In 1835, the Treaty of New Echota was signed and all 7 million acres of Cherokee lands in the east were ceded in exchange for land in modern day Oklahoma and money to get there. This treaty was opposed by the majority of the Cherokee people and many resisted their removal from their ancestral lands. In the spring of 1838, 7,000 United States troops were sent to forcibly remove the Cherokee people, placing them in concentration camps to await their forced displacement. In the Autumn of that same year, about 16,000 Cherokee people were forced to trek 1,200 miles westward on foot, thus beginning a route known today as part of the Trail of Tears. Due to starvation, disease, exhaustion, and inclement weather, it is estimated that 10 to 25 percent of the Cherokees who made the journey died en route.

Photo by Raychel Sanner: https://www.pexels.com/photo/green-tree-under-white-clouds-4824517/

Cherokee Nation Today


Today, the majority of Cherokee people can still be found in Oklahoma and according to the official Cherokee website, “…under the leadership of the Principal Chief, the Cherokee Nation continues to exercise its treaty rights, sovereign authority, and jurisdiction over the Cherokee Nation Reservation and to strengthen its institutions of tribal governance for the benefit of the Nation’s greatest resource—its citizens, their children, and the future generations of Cherokees.” There are still Cherokee people that reside in the Southeast today known as the Eastern Band of Cherokees–descendants of natives who were able to hide in the mountains and escape removal.

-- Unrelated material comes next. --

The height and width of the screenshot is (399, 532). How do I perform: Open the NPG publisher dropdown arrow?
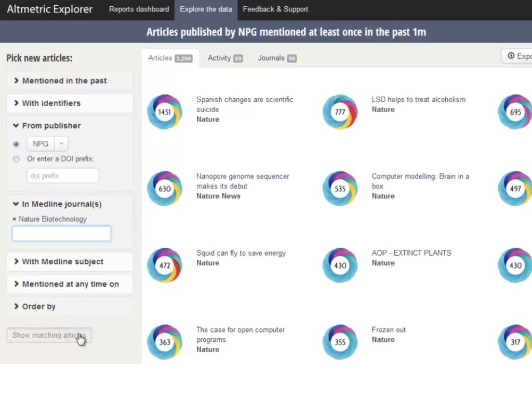61,144
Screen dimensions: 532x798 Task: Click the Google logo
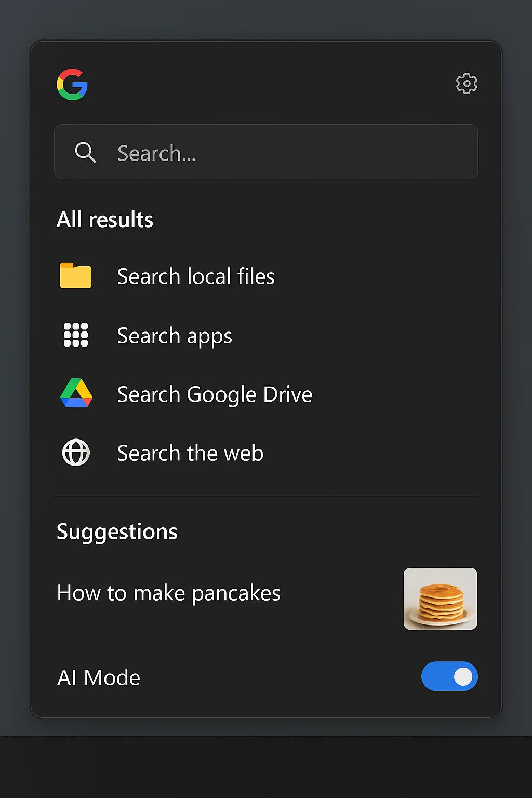pyautogui.click(x=72, y=85)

The Eastern Band of Cherokees reside in what is known as the Qualla Boundary, 57,000 acres of land in Western North Carolina that was bought back by tribal members in the late 1800s, only a very small fraction of the 7 million acres that the Cherokee once resided on here in the Southeast. The Eastern Band of Cherokee people who reside there today are working to keep their history and culture alive while maintaining a strong and caring connection with their land.

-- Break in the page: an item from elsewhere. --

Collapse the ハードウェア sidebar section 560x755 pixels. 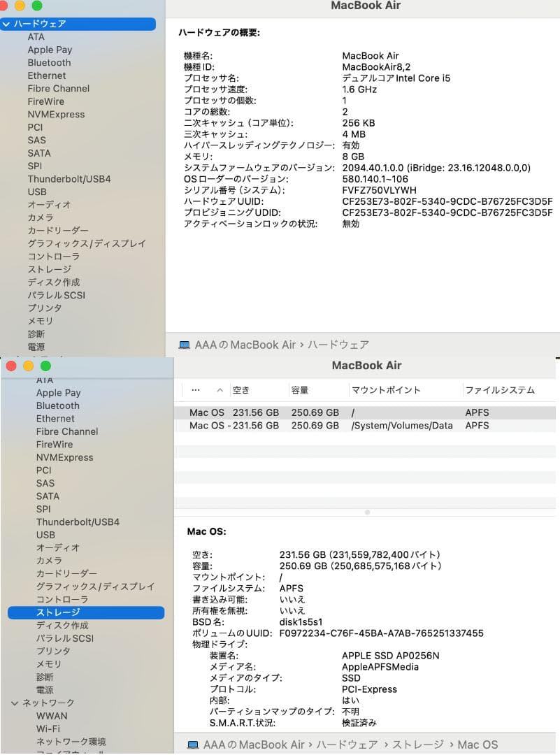[7, 24]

Durrant Farms plans to support the Eastern Band of Cherokees and the general indigenous population of the United states in the following ways: We will continue to educate ourselves and work to raise awareness of who the Cherokee people are and how colonialism affected indigenous populations across the globe. We plan to purchase books and other crafts curated by Cherokee people to be shared at our farm with our guests. As a team, we plan to visit the Qualla Boundary to witness first-hand who the Cherokee people are and how they live today. Below, you can find links to further educational resources and various ways in which you can support the Eastern Band of Cherokee people.

Sources:

Earth system impacts of the European arrival and Great Dying in the Americas after 1492 – ScienceDirect

A Trail of 4000 Tears

Cherokee Nation History

The Treaty of New Echota and the Trail of Tears | NC DNCR

Perdue, T. (1989). The Cherokee (Indians of North America). Chelsea House Publishers. 

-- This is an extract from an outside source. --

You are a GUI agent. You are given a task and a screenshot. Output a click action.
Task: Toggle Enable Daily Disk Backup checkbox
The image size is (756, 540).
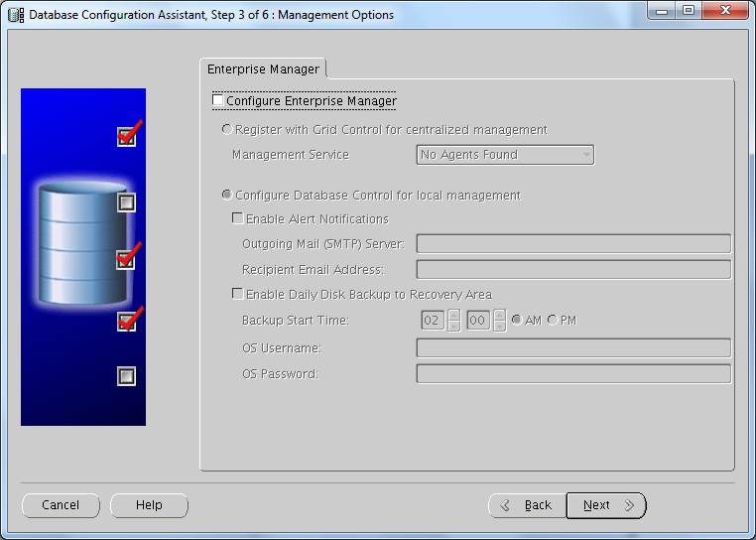pos(237,295)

Mails, T. E. (1996). The Cherokee people: The story of the cherokees from earliest origins to contemporary times. Marlowe & Company. 

Elish, D. (2002). The trail of tears: The story of the cherokee removal. Benchmark Books/Marshall Cavendish. 

Resources for Further Education: 

Land Reparations & Indigenous Solidarity Toolkit – Resource Generation

Cherokee Nation

Fostering Indigenous Knowledge to Help Mitigate Climate Change – The Laurel of Asheville

Indian Country Today News

Conley, Robert. A Cherokee Encyclopedia. Albuquerque: University of New Mexico Press, 2007.

Duncan, Barbara R. and Brett H. Riggs. Cherokee Heritage Trails Guidebook. Chapel Hill: University of North Carolina Press, 2003.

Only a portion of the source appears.